La alcé en vilo, dulce carga, para llevarla a su alojamiento. De inmediato comprendí que si alguien me veía con Diana en brazos ella quedaría convertida en el blanco de los rumores durante el resto de la campaña. Llamé a Charlie y le dije que habíamos bebido un poco y que Diana no tenía mucha resistencia; le invité a un trago, siempre que me ayudara a llevar a la buena doctora. Cuando Charlie llamó a la puerta ella roncaba inocentemente en una silla. El sonrió.

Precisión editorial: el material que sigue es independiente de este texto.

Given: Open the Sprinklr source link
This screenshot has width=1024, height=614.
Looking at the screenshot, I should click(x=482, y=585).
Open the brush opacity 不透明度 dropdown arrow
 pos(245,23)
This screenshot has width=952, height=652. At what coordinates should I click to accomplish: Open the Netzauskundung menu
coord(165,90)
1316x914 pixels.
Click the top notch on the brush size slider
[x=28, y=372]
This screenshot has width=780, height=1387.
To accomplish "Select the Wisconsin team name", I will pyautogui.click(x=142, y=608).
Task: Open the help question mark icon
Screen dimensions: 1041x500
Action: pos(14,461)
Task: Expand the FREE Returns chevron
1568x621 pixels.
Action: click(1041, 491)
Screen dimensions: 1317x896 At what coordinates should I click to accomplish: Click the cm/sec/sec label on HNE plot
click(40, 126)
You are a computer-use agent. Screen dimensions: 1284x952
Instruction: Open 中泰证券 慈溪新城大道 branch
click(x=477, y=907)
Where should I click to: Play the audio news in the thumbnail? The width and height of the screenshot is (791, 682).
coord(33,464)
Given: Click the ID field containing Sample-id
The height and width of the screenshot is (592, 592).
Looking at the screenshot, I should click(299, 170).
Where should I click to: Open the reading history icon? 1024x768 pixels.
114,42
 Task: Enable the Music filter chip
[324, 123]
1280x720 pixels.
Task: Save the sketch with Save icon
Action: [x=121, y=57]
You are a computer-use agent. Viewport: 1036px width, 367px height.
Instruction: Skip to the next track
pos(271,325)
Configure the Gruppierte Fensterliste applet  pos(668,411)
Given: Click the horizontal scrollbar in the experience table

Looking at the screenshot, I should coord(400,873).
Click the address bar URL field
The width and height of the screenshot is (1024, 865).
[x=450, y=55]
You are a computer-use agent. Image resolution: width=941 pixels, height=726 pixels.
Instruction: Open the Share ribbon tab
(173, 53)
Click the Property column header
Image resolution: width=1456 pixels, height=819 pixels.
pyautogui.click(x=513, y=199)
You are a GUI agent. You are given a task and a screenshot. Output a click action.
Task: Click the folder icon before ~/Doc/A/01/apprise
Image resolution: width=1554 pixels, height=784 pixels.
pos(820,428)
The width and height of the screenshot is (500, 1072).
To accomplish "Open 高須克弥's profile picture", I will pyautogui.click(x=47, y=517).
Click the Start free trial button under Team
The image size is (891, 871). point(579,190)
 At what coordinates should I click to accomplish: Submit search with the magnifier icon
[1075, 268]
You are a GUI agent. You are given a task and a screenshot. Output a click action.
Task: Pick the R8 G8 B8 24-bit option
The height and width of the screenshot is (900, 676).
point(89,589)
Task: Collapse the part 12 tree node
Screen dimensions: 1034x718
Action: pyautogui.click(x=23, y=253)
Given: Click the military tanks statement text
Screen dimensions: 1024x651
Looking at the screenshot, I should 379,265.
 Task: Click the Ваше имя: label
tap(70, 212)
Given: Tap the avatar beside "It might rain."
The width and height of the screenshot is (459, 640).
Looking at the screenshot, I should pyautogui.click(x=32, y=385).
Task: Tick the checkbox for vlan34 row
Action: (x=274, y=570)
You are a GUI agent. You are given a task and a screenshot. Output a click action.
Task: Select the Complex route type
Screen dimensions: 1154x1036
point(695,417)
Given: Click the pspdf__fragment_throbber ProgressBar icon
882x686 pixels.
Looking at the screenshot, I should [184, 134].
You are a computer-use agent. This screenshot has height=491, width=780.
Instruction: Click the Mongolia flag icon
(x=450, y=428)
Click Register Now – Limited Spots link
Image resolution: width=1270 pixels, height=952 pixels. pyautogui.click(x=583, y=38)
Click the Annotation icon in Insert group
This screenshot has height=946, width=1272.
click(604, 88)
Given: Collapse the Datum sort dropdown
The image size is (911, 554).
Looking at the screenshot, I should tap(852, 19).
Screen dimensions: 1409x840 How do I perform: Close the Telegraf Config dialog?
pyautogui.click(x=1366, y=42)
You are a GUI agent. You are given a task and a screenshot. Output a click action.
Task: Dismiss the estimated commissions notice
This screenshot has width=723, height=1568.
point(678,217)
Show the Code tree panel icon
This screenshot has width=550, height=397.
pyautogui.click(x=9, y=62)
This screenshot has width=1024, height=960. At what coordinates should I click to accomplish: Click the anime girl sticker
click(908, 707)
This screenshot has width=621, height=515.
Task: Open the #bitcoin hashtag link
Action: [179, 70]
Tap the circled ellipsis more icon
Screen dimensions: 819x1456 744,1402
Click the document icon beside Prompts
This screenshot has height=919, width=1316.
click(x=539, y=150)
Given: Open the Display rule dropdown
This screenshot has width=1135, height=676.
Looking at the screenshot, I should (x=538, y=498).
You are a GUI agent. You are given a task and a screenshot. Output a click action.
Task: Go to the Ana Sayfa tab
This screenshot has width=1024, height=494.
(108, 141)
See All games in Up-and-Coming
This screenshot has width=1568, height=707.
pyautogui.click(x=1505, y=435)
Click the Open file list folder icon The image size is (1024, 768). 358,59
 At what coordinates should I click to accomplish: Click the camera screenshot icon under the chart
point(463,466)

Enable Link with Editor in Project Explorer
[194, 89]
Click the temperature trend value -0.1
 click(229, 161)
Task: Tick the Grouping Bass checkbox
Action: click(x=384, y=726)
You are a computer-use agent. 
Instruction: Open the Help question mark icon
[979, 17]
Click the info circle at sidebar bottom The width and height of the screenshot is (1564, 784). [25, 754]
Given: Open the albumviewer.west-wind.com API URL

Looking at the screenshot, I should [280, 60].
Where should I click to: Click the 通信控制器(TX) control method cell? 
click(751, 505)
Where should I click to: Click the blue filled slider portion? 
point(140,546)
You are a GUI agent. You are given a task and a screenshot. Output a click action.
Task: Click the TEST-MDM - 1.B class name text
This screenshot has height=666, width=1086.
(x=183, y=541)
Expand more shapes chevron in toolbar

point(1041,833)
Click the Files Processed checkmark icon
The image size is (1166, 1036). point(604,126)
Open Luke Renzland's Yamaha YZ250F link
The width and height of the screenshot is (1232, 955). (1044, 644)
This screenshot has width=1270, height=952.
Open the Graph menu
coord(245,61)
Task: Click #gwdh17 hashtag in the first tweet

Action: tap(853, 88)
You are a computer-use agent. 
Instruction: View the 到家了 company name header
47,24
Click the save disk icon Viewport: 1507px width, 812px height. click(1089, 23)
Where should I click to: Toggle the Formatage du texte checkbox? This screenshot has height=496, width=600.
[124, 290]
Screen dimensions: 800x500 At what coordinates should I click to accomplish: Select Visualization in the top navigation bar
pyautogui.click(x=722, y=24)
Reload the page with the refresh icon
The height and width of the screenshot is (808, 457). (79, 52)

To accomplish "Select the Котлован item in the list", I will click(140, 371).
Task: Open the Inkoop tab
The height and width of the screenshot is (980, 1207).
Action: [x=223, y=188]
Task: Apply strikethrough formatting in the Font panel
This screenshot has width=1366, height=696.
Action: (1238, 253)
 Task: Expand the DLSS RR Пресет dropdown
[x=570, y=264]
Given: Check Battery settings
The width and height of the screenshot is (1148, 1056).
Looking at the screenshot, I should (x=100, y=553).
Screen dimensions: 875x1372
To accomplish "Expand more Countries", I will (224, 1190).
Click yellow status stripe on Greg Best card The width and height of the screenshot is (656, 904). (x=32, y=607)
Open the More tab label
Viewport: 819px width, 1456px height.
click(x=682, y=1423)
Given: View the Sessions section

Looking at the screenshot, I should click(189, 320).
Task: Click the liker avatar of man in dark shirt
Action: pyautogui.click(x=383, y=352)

—Médico, cúrate a ti mismo.

Le ofrecí la botella, advirtiéndole de qué se trataba. Él la olfateó con cara de asco.

—¿Qué es esto? ¿Barniz?

—Un poco destilado por el cocinero. Con un alambique al vacío.

Charlie la depositó cuidadosamente sobre la mesa, como temiendo hacerla explotar si la sacudía.

—Me parece que pronto se quedará sin clientes. Morirán por envenenamiento epidémico. ¿Y ella ha tomado esto?

—Bueno, el cocinero ha reconocido que este experimento no resultó bien; por lo visto, los otros sabores son potables. Sí, le gustó.

—Bueno—repuso él, riendo—. ¡Diablos! ¿Qué hacemos? ¿Tú la tomas por las piernas y yo por los brazos?

—No, mira, la tomaremos cada uno por un brazo. Tal vez logremos que camine un poco.

Cuando la levantamos de la silla emitió un leve gemido, abrió un ojo y dijo:

—Hola, Charliiie.

Después volvió a cerrar el ojo y se dejó arrastrar hasta su cuarto. Nadie nos vio en el trayecto, pero su compañera de cuarto, Laasonen, aún leía, recostada en la cama.

—Parece que bebió esa porquería, ¿no? —observó, contemplando a su amiga con irónico afecto.

Entre los tres la metimos en la cama. Laasonen le apartó suavemente el pelo de los ojos.